→ Aim of the exercise
Return each line of the records holding the string "target".

Collected data entries
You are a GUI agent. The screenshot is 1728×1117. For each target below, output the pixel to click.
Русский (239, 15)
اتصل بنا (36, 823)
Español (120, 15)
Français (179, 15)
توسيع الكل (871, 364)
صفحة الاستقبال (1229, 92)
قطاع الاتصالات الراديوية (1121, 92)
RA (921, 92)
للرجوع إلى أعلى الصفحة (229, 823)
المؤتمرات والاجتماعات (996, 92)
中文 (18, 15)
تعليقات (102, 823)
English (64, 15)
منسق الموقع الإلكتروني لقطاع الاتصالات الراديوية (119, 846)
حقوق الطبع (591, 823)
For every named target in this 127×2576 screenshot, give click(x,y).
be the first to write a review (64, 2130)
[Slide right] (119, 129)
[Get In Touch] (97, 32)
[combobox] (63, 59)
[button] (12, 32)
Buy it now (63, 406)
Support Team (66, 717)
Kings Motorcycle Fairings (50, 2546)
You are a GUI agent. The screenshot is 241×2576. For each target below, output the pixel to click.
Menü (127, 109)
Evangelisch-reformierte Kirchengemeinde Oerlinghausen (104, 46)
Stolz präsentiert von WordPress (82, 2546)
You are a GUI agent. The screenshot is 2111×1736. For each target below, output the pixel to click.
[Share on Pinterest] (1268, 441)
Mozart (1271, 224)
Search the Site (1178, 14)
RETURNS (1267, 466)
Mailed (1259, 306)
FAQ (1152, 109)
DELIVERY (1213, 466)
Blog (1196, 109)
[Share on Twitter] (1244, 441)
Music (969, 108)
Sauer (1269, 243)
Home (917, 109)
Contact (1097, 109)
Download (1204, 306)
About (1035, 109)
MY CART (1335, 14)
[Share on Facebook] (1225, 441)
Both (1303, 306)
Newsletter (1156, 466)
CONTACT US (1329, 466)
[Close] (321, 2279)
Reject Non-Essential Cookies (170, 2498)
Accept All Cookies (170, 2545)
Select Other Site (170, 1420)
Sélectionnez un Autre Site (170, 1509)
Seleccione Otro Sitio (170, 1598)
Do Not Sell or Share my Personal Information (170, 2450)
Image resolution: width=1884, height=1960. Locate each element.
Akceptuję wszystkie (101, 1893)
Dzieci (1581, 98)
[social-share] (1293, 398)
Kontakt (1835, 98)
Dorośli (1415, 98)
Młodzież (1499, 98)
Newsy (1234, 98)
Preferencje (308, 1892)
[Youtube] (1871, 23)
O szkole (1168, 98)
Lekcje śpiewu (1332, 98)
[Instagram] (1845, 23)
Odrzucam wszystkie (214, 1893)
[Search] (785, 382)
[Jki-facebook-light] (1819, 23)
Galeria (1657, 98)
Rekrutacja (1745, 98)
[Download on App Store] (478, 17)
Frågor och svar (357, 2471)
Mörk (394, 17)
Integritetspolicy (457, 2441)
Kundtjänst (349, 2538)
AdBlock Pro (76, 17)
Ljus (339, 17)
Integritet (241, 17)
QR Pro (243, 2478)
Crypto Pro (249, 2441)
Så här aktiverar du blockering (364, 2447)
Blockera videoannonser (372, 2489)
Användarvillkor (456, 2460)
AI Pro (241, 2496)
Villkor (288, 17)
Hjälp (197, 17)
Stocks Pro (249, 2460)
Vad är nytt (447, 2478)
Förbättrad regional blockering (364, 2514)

→ Your response
You are a GUI agent. The screenshot is 1728×1117. For each target below, output the pixel to click.
For every named target in this 127×2576 screenshot, give click(x,y).
You are a GUI agent. The screenshot is 241×2576. For each target below, output the pixel to click.
You are a GUI agent. The screenshot is 2111×1736. For each target below, output the pixel to click.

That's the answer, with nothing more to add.